- Data records:
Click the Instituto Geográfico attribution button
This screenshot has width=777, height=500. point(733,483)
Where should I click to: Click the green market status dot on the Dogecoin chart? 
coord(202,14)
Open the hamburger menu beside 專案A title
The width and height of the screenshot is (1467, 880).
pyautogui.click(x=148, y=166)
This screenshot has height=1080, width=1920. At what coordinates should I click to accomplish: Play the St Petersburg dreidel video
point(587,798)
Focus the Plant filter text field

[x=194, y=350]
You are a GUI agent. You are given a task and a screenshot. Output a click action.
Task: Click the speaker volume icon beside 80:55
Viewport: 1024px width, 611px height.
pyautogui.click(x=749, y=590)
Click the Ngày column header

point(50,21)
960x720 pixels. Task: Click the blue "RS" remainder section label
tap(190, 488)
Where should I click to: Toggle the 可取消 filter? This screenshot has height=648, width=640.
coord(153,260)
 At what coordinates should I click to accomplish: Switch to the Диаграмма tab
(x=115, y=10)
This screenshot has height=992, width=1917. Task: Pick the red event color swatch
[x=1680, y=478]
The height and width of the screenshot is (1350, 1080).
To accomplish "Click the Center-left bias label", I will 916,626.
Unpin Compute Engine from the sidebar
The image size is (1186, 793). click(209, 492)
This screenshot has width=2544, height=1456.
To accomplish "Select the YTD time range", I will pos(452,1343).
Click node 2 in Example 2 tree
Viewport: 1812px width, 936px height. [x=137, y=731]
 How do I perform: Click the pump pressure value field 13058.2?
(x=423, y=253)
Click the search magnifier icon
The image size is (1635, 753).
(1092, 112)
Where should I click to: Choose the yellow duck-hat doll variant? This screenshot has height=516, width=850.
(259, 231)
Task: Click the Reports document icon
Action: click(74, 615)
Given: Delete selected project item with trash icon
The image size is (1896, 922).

- Your objective: Rewrite the lines from the first one through the line containing "I will 916,626.", swapping "label" for "caption" and leaving everything else unchanged.

- Solution for this problem:
Click the Instituto Geográfico attribution button
This screenshot has width=777, height=500. point(733,483)
Where should I click to: Click the green market status dot on the Dogecoin chart? 
coord(202,14)
Open the hamburger menu beside 專案A title
The width and height of the screenshot is (1467, 880).
pyautogui.click(x=148, y=166)
This screenshot has height=1080, width=1920. At what coordinates should I click to accomplish: Play the St Petersburg dreidel video
point(587,798)
Focus the Plant filter text field

[x=194, y=350]
You are a GUI agent. You are given a task and a screenshot. Output a click action.
Task: Click the speaker volume icon beside 80:55
Viewport: 1024px width, 611px height.
pyautogui.click(x=749, y=590)
Click the Ngày column header

point(50,21)
960x720 pixels. Task: Click the blue "RS" remainder section caption
tap(190, 488)
Where should I click to: Toggle the 可取消 filter? This screenshot has height=648, width=640.
coord(153,260)
 At what coordinates should I click to accomplish: Switch to the Диаграмма tab
(x=115, y=10)
This screenshot has height=992, width=1917. Task: Pick the red event color swatch
[x=1680, y=478]
The height and width of the screenshot is (1350, 1080).
To accomplish "Click the Center-left bias caption", I will 916,626.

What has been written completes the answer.